I am just testing it to see if it can be used in comparison to 
Other options.

Have a good day ahead!
Comment 3 Javen O'Neal 2017-07-09 20:19:36 UTC
Missing attachment, missing error message, missing reproducible test case, missing other helpful information such as POI version.
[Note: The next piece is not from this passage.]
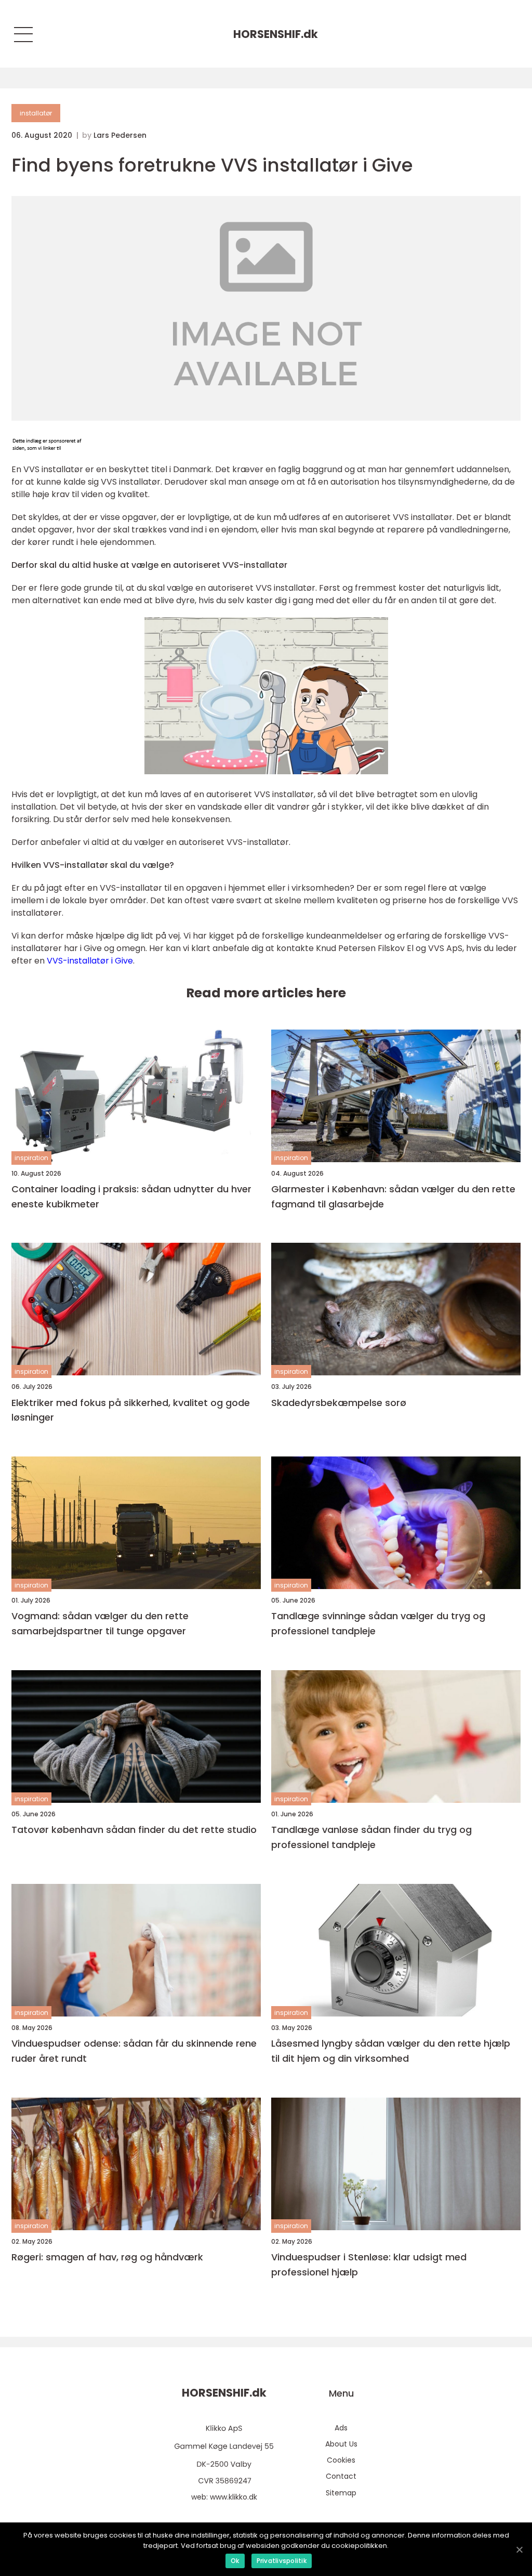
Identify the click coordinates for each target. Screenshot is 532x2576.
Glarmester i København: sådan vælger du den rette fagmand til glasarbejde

If you have a set of Microsoft Office files that can't be read, please do some investigation on your end, submit one and only one file for a given issue, and suggest an improvement in the form of a patch for POI to be able to read said file.
Comment 4 gaurav.chd3 2017-07-09 20:31:22 UTC
Sorry, for inconvenience. The file is attached now. The test cases 61265, 61267, 61266, and 61268 are completely different test cases/issues. They will have different root causes and resolutions. 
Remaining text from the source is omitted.